-------- Document passage

All of these things undermine successful sustainable digital strategies. Compounding this, as noted by the quote above, technical debt increases exponentially in larger organizations where hundreds or even thousands of people contribute to digital products and services each day. This fact is rarely considered in company sustainability efforts.

So, how might we fix these issues?

How to Address Technical Debt

Confusion is the enemy of productivity and there seems to be no shortage of confusion in the Agile way. When you have non-technical people dictating technical things it rarely works out well.

— Sam Redmond, Why Agile Will Continue to Fail

Technical debt is one of the most common and often overlooked aspects of long-term digital transformation. Left unchecked, it will inevitably alienate your users/customers. In addition, it wreaks havoc on your ability to successfully manage digital products or services over time. Ultimately, it will adversely impact your entire organization. 

Here are a few things you can do:

For Products

  • Let Developers Develop: We appreciate good collaboration. However, sometimes it is more appropriate for product stakeholders to stay in their lane. Give your development team the space they need to do their best work.
  • Flexible Contracting & Budgeting: Reserve enough time and money to thoroughly test new features and content. Be flexible with budgeting so that a necessary pivot won’t put the project at risk, or worse, bankrupt your organization.
  • Rigorous Testing & QA: Build in the necessary time and resources to thoroughly test all features as part of a product’s release schedule.
  • Audits & Refactoring: If you use Agile methods, build time in for regular audits to address technical debt, performance, accessibility, and so on. Those audits can also inform code refactoring.
  • Product Management: Good product management practices will help you focus on desired outcomes with target users over a list of rapidly-developed outputs or unproven features.

----------------
-------- Dataset records

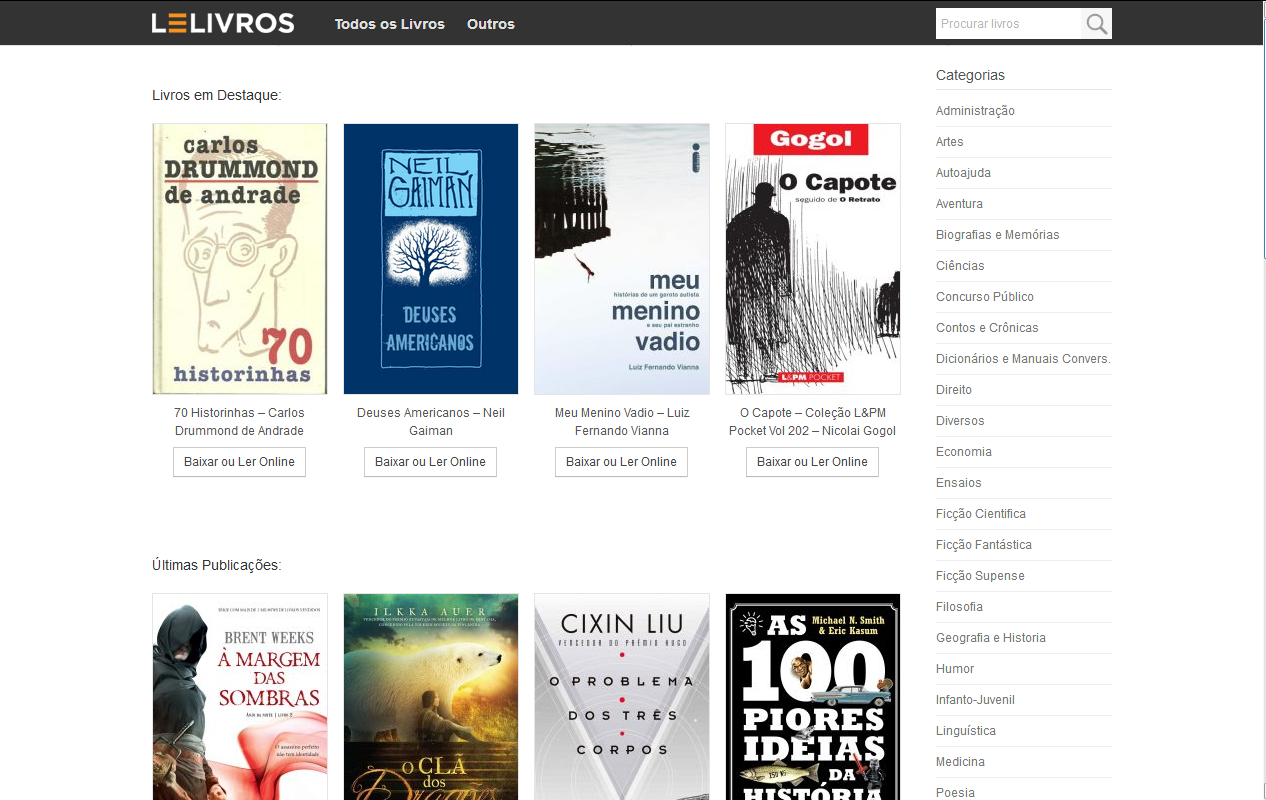Open the Medicina category

pyautogui.click(x=960, y=761)
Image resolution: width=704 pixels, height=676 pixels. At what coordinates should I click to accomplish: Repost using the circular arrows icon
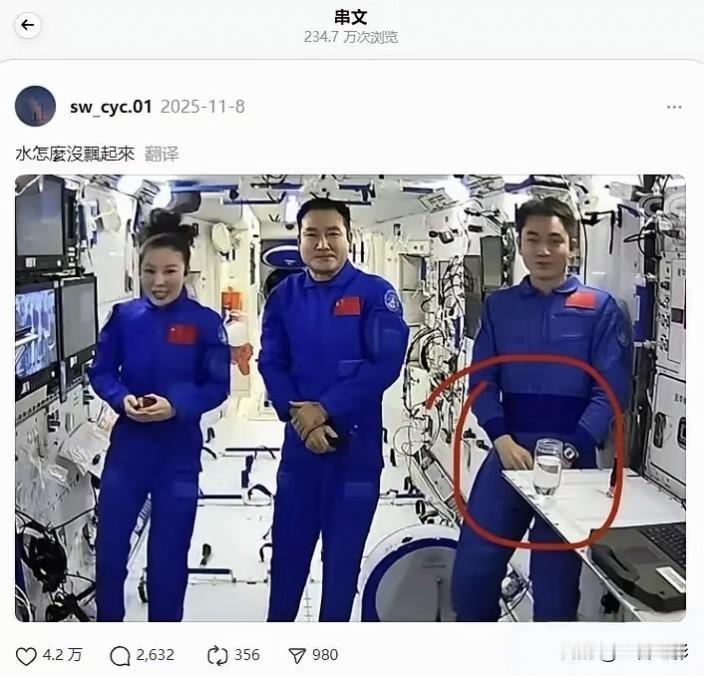[218, 656]
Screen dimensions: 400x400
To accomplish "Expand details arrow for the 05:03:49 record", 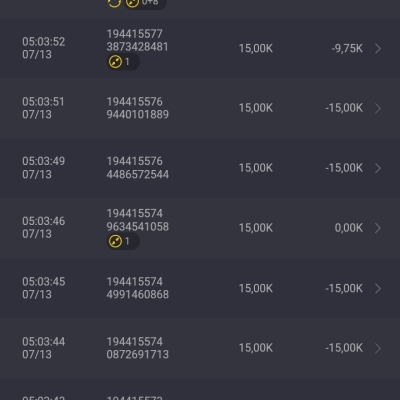I will point(378,168).
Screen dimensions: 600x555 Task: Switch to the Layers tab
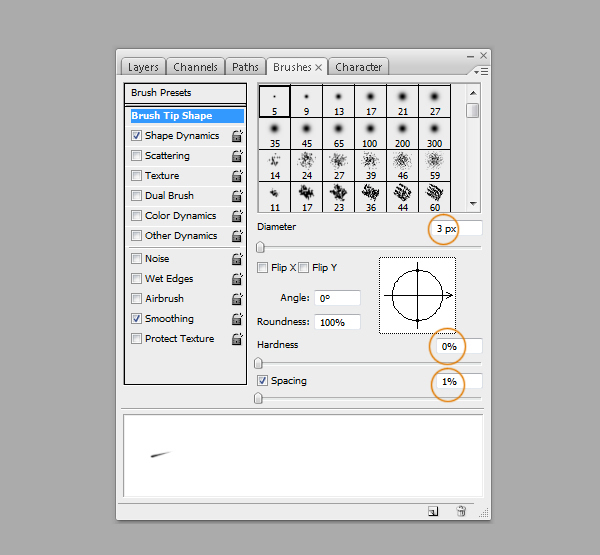[x=143, y=67]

----------------

## Problem 1
Answer these from the technical debt passage:
(a) Who is credited with the quote from "Why Agile Will Continue to Fail"?
(b) In what kind of organizations does technical debt increase exponentially?
(c) Under "Audits & Refactoring," what else can the audits inform?
## Problem 2
From the technical debt passage, return everything from "How to Address" down to "works out well.".

## Response box 1
(a) Sam Redmond
(b) Larger organizations where hundreds or even thousands of people contribute to digital products and services each day
(c) Code refactoring

## Response box 2
How to Address Technical Debt

Confusion is the enemy of productivity and there seems to be no shortage of confusion in the Agile way. When you have non-technical people dictating technical things it rarely works out well.